Mentre Moshè, dopo quaranta giorni e quaranta notti sul Monte Sinai, riceveva le tavole della legge e si apprestava a scendere, gli israeliti avevano perso speranza di rivederlo e avevano deciso di sostituire Moshè con una statua di un vitello d’oro.

La discesa di Moshè dal Monte Sinai viene così descritta: “Moshè si dispose a scendere dal monte, recando in mano le due tavole della testimonianza, tavole scritte dai due lati, scritte sull’una e sull’altra faccia. Queste tavole erano opera divina e i caratteri incisi sulle tavole erano caratteri divini” (Shemòt, 32:15-16). Le tavole erano pesanti, ciascuna delle due tavole aveva una dimensione di un braccio per un braccio per mezzo braccio (circa 50x50x25 cm) ed insieme formavano un cubo di un braccio di lato. E quando Moshè scendendo dal monte vide il vitello e le danze “si accese il suo sdegno, gettò le tavole dalle sue mani, mandandole a pezzi ai piedi del monte (ibid., 19).

Chayìm Yosef David Azulai (Gerusalemme, 1724-1806, Livorno) in Penè David commenta che per un peccatore che si sente addolorato per il peccato che ha fatto c’è speranza, ma per colui che è lieto di averlo commesso, come in questo caso in cui ballavano attorno al vitello, non c’è speranza. Per questo Moshè sdegnato, gettò le tavole che si ruppero.

Moshè pregò per il popolo con queste parole: “Deh, o Eterno , questo popolo è colpevole di un grave peccato, si fabbricarono una divinità d’oro. Ora perdona la loro colpa, o altrimenti cancellami dal libro che hai scritto” (ibid., 33: 31-32).

L’Eterno perdonò il popolo e disse a Moshè: “Scolpisci due tavole di pietra uguali alle precedenti e Io scriverò su queste tavole le parole che erano nelle precedenti che tu hai rotto (ibid., 34:1).

## COMPITO A
Rispondi a queste domande sul documento riguardante Moshè e le tavole:
(i) Quali dimensioni aveva ciascuna delle due tavole?
(ii) Secondo il commento di Azulai in Penè David, per chi non c'è speranza?
(iii) Che cosa ordina l'Eterno a Moshè di scolpire?
Il documento e l'elenco provengono da fonti diverse.

## ESTRATTI DELL'ELENCO
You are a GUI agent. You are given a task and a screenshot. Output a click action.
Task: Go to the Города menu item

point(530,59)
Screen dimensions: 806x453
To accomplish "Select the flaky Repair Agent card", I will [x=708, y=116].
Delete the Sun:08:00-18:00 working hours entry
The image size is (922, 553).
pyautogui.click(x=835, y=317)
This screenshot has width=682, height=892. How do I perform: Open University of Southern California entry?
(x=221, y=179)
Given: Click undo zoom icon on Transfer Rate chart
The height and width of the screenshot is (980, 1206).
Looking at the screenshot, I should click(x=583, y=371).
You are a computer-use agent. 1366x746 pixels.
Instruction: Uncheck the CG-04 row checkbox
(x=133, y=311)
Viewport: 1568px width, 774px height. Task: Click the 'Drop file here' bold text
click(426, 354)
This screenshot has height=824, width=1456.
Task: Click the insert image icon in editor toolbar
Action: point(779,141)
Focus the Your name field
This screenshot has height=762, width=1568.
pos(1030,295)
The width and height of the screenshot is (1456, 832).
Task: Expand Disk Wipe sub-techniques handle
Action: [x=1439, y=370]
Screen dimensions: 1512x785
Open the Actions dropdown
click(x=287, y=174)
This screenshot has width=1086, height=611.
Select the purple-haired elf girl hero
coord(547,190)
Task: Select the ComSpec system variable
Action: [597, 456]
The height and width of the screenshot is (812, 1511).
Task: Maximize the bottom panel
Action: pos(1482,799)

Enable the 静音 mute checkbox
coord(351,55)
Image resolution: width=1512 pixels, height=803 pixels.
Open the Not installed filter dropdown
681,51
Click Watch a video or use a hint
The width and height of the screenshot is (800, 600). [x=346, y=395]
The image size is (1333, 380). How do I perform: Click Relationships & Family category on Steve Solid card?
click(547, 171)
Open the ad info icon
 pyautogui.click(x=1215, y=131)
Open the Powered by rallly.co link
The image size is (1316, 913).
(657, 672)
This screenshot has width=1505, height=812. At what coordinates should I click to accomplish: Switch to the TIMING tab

## COMPITO B
Ripeti senza alcuna modifica le righe dell'elenco, a partire da quella che contiene "Enable the 静音 mute checkbox" fino alla fine dell'elenco, estremi inclusi.

## RISULTATO DEL COMPITO A
(i) Un braccio per un braccio per mezzo braccio, circa 50x50x25 cm.
(ii) Per colui che è lieto di aver commesso il peccato.
(iii) Due tavole di pietra uguali alle precedenti.

## RISULTATO DEL COMPITO B
Enable the 静音 mute checkbox
coord(351,55)
Image resolution: width=1512 pixels, height=803 pixels.
Open the Not installed filter dropdown
681,51
Click Watch a video or use a hint
The width and height of the screenshot is (800, 600). [x=346, y=395]
The image size is (1333, 380). How do I perform: Click Relationships & Family category on Steve Solid card?
click(547, 171)
Open the ad info icon
 pyautogui.click(x=1215, y=131)
Open the Powered by rallly.co link
The image size is (1316, 913).
(657, 672)
This screenshot has width=1505, height=812. At what coordinates should I click to accomplish: Switch to the TIMING tab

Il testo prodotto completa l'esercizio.